==== Working data ====

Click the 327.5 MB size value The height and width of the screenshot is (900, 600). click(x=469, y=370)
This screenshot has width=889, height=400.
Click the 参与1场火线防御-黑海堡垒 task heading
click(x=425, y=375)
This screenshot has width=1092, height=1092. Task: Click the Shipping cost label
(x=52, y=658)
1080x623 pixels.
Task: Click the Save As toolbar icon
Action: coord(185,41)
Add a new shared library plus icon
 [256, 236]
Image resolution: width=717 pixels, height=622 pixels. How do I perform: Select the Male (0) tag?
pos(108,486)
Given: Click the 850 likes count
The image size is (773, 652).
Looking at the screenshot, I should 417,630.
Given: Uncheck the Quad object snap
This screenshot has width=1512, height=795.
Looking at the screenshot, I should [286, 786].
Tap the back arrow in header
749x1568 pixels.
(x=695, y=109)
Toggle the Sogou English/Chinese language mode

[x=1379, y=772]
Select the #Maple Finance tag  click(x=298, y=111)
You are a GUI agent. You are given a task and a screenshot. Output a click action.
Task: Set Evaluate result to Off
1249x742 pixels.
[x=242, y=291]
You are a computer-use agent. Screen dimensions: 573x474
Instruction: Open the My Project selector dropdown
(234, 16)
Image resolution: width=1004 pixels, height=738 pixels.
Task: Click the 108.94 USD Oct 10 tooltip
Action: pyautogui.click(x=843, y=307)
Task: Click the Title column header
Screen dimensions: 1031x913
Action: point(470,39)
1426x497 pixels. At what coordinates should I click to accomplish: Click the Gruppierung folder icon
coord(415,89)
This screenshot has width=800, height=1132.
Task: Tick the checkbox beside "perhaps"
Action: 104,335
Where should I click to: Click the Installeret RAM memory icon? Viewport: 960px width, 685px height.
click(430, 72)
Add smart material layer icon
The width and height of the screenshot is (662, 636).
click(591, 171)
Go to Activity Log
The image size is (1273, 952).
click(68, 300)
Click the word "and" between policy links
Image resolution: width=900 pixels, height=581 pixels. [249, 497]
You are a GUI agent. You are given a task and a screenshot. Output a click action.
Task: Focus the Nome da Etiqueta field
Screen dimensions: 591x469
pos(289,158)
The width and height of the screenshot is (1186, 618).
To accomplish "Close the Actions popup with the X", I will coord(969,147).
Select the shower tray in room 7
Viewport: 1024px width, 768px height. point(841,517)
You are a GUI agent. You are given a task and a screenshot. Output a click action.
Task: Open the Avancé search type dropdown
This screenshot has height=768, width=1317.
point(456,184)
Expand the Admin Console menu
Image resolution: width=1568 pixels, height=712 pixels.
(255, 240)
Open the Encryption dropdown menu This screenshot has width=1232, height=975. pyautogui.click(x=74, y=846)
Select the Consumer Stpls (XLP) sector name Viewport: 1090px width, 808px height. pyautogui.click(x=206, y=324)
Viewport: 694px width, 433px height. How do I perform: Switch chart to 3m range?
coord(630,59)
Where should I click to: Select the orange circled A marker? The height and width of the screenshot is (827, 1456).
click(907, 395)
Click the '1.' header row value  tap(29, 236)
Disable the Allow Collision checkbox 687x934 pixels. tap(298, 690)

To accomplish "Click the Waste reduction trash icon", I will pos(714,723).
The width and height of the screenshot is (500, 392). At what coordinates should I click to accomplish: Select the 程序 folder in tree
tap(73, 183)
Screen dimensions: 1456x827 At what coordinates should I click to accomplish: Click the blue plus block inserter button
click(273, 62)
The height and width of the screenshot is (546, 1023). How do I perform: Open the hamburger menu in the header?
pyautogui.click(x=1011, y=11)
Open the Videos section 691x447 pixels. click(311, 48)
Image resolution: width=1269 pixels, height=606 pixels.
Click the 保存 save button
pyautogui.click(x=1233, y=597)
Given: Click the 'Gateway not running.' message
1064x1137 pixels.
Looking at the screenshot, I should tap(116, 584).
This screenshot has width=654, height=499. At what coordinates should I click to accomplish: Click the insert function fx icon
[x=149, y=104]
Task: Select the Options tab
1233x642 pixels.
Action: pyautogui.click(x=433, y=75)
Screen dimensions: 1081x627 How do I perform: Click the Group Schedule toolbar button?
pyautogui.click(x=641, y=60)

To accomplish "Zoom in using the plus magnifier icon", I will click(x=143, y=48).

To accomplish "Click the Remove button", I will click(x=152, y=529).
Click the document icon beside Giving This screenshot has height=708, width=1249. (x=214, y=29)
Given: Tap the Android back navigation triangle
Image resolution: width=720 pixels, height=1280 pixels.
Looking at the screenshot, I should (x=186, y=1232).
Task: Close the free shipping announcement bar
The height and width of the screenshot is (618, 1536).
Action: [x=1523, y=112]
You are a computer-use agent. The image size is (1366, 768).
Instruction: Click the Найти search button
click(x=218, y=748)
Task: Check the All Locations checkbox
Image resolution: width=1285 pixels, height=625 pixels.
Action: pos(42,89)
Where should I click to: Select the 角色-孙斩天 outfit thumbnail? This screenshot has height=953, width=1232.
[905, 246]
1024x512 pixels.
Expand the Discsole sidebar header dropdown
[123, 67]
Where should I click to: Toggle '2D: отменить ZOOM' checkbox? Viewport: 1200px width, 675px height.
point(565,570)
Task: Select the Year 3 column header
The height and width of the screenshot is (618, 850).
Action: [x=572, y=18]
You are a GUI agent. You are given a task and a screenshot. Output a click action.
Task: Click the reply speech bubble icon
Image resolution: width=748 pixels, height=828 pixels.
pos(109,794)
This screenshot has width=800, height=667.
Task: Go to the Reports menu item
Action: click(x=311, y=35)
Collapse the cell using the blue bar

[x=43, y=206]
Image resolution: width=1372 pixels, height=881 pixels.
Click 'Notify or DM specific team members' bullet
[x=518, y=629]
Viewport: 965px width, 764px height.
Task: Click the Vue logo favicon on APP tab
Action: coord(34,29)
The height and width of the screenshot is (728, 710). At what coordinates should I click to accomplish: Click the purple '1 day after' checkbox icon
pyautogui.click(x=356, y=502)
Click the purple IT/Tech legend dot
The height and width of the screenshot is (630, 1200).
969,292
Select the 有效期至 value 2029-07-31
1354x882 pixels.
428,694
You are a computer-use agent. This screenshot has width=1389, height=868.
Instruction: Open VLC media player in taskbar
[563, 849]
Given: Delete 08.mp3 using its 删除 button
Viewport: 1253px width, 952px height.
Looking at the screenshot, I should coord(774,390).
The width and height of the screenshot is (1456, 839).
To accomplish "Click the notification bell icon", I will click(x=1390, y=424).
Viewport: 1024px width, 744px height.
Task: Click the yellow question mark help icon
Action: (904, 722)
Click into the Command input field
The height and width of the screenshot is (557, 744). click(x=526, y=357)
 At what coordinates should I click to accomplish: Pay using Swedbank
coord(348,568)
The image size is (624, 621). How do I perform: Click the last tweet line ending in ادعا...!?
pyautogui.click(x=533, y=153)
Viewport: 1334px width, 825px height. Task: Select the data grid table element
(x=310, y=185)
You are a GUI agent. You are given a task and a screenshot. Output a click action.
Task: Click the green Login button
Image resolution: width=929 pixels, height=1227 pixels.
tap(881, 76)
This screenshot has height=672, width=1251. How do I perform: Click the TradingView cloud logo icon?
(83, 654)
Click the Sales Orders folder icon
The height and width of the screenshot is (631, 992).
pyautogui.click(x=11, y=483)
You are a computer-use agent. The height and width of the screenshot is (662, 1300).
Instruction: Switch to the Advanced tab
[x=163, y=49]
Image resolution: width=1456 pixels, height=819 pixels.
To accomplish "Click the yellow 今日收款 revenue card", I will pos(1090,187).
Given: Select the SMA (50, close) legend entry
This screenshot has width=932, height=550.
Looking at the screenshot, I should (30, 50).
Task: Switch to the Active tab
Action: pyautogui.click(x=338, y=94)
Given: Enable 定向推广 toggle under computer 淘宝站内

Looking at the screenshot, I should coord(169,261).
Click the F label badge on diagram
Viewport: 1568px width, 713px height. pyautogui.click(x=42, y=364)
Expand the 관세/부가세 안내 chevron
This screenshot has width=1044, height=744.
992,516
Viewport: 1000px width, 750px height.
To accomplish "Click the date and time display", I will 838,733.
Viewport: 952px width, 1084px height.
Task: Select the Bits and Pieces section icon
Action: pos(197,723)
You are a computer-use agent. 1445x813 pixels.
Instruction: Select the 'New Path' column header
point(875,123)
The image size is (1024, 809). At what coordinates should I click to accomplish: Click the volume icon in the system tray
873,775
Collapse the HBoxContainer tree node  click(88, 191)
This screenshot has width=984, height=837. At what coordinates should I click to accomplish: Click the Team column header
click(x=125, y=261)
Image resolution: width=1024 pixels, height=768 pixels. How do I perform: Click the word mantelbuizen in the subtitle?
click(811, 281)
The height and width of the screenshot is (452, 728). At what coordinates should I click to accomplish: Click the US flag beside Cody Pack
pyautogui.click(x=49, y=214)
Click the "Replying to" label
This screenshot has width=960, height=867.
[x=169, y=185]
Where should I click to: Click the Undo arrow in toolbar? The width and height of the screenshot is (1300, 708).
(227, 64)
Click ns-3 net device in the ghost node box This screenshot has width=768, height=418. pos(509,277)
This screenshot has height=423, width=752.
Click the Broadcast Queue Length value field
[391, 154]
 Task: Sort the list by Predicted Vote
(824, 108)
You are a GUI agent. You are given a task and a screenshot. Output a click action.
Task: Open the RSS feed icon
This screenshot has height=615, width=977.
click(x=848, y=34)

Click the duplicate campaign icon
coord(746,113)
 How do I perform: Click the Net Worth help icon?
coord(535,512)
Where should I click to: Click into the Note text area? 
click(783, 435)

====

#### The problem:
Where in the records does the word "back" appear? Copy each line that holds it.

#### Answer for this exercise:
Tap the back arrow in header
Given: Tap the Android back navigation triangle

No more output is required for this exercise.